Unas chicas jugaban con un tronco esa última mañana flotando, tanto ellas como el tronco, que siempre se daba vuelta. Se oían risas.
«Ja ja ja ¡Boluda, agarrate fuerte!».
El Gringo se desvistió y se zambulló al río, alcanzando a las chicas y al tronco a nado. Se subió, al tronco, y ellas se rieron.
El tronco se volvió a dar vuelta, el irlandés cayó al agua, se dejó llevar por la corriente y ella, suave, lo depositó, después de haberle evitado los remolinos, en la misma orilla de la que había salido.
Las chicas llegaron empapadas hasta nuestra orilla y se desvistieron hasta quedar, dos de ellas, con las tangas diminutas puestas y la tercera completamente desnuda. Pensé entonces que era cierto, que el mundo estaba para el carajo, pero que nosotros dos, en ese preciso momento, no nos podíamos quejar.
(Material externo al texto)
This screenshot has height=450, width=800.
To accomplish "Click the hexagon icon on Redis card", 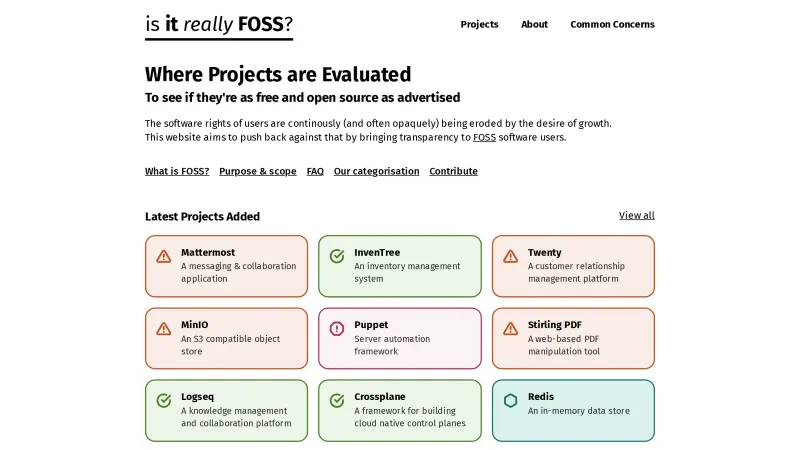I will 510,400.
Pactamos entonces con Laura, Miru y la Turquita hacer juntos un inmediato viaje hacia El Bolsón. No se me escapó la mirada clara de Laura, que bajo su piel brillante resplandecía de energía. Nos despedimos hasta el anochecer.
—Con las mochilas armadas, chicos. ¡No sean colgados, eh!
El sol del mediodía indicaba que ya era la hora de dormir. Me acomodé en la base de un pino y cerré los ojos.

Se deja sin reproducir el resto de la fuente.